■ Excerpted text:
┄┄┄┄┄┄┄┄┄┄┄┄┄┄┄┄┄┄┄┄

Effective AI Pair Programming
AI pair programming is the dominant interaction pattern for AI-assisted development. Unlike traditional pair programming between two humans, AI pair programming requires the engineer to serve simultaneously as the driver (guiding the AI), the navigator (reviewing AI outputs), and the quality gatekeeper (deciding what to accept). This guide provides proven techniques for making AI pair programming sessions productive, efficient, and safe.
Conversation Structure
The structure of your conversation with an AI coding assistant dramatically affects output quality. Unstructured, stream-of-consciousness prompting produces inconsistent results. Structured conversations produce predictable, high-quality code.

┄┄┄┄┄┄┄┄┄┄┄┄┄┄┄┄┄┄┄┄

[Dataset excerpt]
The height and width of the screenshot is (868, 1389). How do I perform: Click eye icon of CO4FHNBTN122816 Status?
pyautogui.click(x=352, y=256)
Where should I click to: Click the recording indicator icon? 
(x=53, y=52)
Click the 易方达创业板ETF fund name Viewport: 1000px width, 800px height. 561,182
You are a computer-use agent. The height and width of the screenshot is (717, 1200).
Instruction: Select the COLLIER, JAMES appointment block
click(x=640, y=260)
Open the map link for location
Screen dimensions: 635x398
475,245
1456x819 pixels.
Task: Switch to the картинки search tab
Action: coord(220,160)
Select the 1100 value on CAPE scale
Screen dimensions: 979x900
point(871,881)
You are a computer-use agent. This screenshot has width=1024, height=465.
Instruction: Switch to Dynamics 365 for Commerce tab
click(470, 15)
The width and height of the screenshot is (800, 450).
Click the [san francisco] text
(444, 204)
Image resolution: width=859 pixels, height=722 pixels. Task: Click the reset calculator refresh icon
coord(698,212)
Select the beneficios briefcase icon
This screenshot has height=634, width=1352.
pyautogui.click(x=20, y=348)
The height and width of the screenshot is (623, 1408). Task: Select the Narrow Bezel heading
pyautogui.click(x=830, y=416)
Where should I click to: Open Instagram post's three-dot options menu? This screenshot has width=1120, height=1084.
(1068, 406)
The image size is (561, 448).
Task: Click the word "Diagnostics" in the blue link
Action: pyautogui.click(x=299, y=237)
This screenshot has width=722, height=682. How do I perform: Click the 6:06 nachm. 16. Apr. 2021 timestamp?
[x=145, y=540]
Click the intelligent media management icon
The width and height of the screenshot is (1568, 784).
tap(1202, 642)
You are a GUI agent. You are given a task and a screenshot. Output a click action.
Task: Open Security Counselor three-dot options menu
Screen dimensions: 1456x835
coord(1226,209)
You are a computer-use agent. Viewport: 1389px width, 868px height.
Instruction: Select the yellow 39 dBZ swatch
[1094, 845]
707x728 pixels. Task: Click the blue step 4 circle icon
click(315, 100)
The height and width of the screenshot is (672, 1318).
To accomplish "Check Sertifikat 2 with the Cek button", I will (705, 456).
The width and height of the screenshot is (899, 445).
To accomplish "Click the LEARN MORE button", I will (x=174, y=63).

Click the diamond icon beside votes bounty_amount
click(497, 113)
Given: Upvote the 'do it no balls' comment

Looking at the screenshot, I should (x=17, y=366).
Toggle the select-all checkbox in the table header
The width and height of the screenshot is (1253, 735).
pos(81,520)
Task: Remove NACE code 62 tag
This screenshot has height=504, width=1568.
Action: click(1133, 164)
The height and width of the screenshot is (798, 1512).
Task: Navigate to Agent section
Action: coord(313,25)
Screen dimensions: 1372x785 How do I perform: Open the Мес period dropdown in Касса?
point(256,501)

┄┄┄┄┄┄┄┄┄┄┄┄┄┄┄┄┄┄┄┄

■ Given exercise 1:
In the AI pair programming guide, what three roles must the engineer serve at the same time?
■ Given exercise 2:
Rewrite the listing from its first line through the line with "Click the 易方达创业板ETF" as a JSON list of strings, one string per line, leaving out blank lines.

■ Output 1:
The driver (guiding the AI), the navigator (reviewing AI outputs), and the quality gatekeeper (deciding what to accept).

■ Output 2:
[
  "The height and width of the screenshot is (868, 1389). How do I perform: Click eye icon of CO4FHNBTN122816 Status?",
  "pyautogui.click(x=352, y=256)",
  "Where should I click to: Click the recording indicator icon? ",
  "(x=53, y=52)",
  "Click the 易方达创业板ETF fund name Viewport: 1000px width, 800px height. 561,182"
]